Whenever a discussion of insurance comes up, I’m reminded of a tale of two friends, both of whom lost their homes in the fires that hit Colorado in 2012 and 2013. One had insurance and the other didn’t. You can guess which one turned out okay and which one turned out poorly.
By definition, insurance is a hedge against catastrophic loss. After catastrophes like the Colorado fires, I have often heard that having too much insurance is never a bad thing.
However, as is often the case, the utility of a product or service is different depending on whether you are an individual or a business. This is very much the case when it comes to personal insurance such as car or health insurance and business insurance.
When it comes to a business, having too much insurance is often not a good thing and can, in fact, be a lightning rod for lawsuits. Allow me to explain my thinking.
Most people who suffer personal injury or loss seek out a lawyer to take their case on what is known as a contingency basis. When a lawyer takes a case on a contingency basis the plaintive is not responsible for paying for the lawyer based on the lawyer’s time and expenses. In exchange, the plaintiff agrees to give the lawyer a share of any money collected. Therefore, many plaintiffs who agree to pay their lawyer on a contingency basis are either not well off enough financially to cover a lawyer’s retainer, have a shaky case they are not sure they can win and want upside payment if they win and no downside risk if they lose or both. This is because if they had a strong case, some savings, with a sizable potential award, the plaintiff would be much better off paying for the lawyer’s time and materials rather than giving up typically 1/3 or more of an award or settlement to the lawyer.
Moreover, smart lawyers who take cases on a contingency basis know that winning a case and collecting are two very different things. Therefore, the first thing that any lawyer getting paid on a contingency basis wants to know is the ability of the defendant to pay damages.
Studies show that 78% of all Americans live paycheck to paycheck and have very limited savings. Unless the defendant is a high net worth individual, the plaintiff’s lawyer is very reluctant to take a case on a contingency basis since there is a good possibility they will not get paid, unless of course if the defendant has insurance.

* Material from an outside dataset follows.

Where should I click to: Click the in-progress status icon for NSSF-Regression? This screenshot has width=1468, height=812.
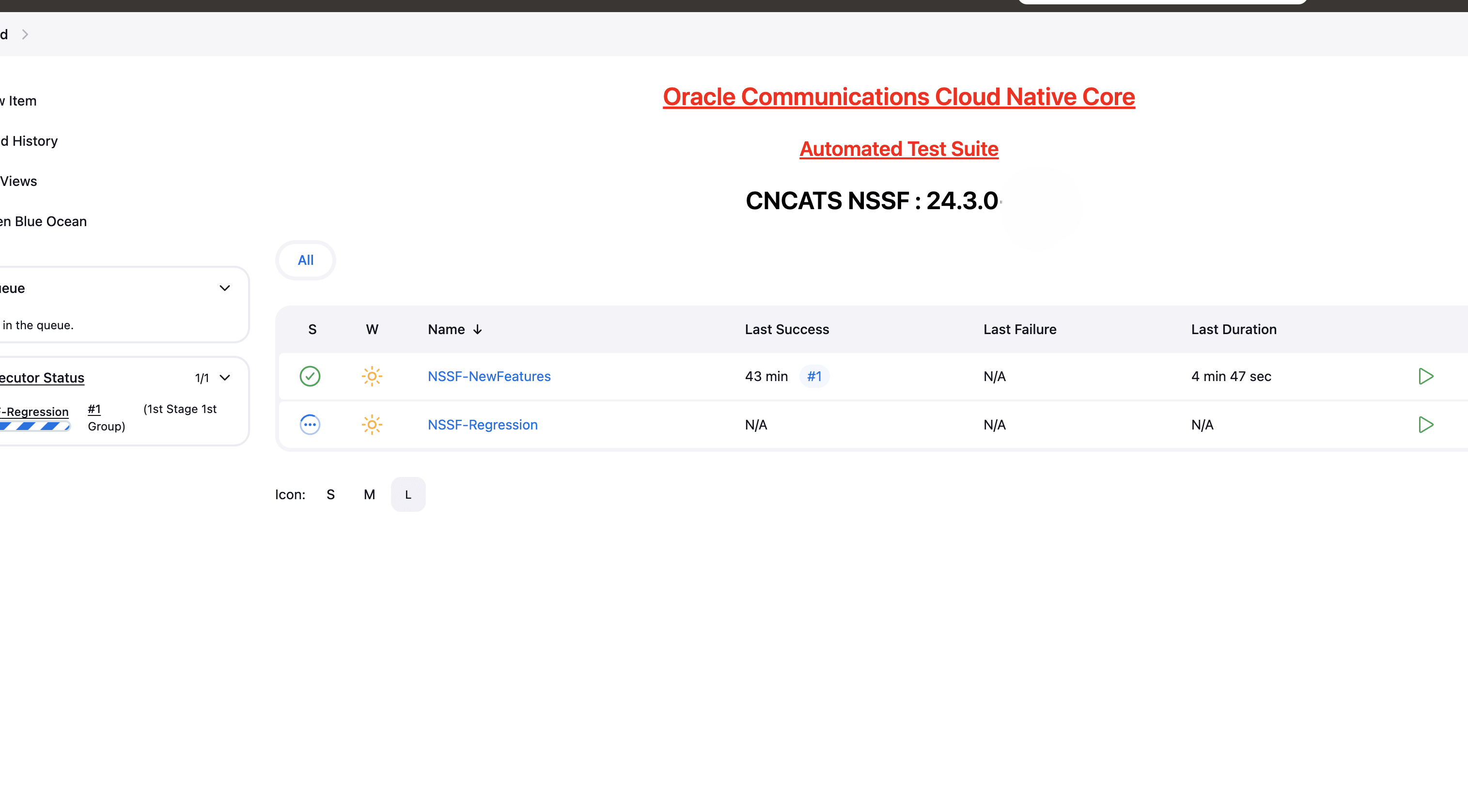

Moreover, a lawyer, like any other business person, wants to extract the maximum return for the least amount of effort. Lawyers know that while the policyholders are the ones that pay the premiums that drive the revenue for insurance companies, the insurance company’s priority is to maximize the returns to its shareholders.
Cases that are brought to trial are very expensive and time consuming for both the plaintiff and the defendant. The insurance companies, that represent the defendant, therefore have an incentive to settle out of court to avoid the cost of a trial. Lawyers know this fact and will often represent a plaintiff on a contingency basis that has little or no chance of winning a case that goes to trial provided the defendant has insurance.
Even in frivolous cases with a low probability of success by the plaintiff, so long as the settlement amount is less than the defendant’s cost of a trial, the insurance company is better off paying a settlement. Defendants often have insurance and the ability to pay while plaintiffs often have a minimal financial resource to cover even legal expenses.
For example, it is better for an insurance company to pay the plaintiff $20k in an out of court settlement than go to trial costing $30k. While the insurance company may know the plaintiff is unlikely to prevail in court, they would still be out $30k in trial costs. Since most plaintiffs live paycheck to paycheck and have limited savings, there is little opportunity for insurance companies to recover the cost of a trial even when they win. Therefore from the insurance company’s shareholder perspective, it is better to lose $20k to a settlement then $30k to a winning trial. Knowing this math, lawyers will take as many of these cases as they can get because it is not about winning but about collecting.
In conclusion, collecting from an insurance company is relatively easy and more reliable than collecting from an individual. Insurance companies often settle quickly and out of court, meaning less effort and fewer costs for the lawyer.
Lawyers also know that individual defendants without insurance are less likely to settle out of court. Also, the defendant can easily skip the jurisdiction of the courts in a civil case they lose by simply moving to a different jurisdiction.
Furthermore, lawyers for the plaintiff know that small business owners are generally “all-in” and have few liquid assets that are not pledged as collateral for business debts. Therefore, a smart lawyer is very unlikely to accept or recommend any legal action on a small business unless there is an insurance company involved.
In the end, I believe that when it comes to business insurance, rather than being a hedge against catastrophic loss, insurance can actually create a sort of gravity for lawsuits.
Is your business insurance actually creating gravity for lawsuits?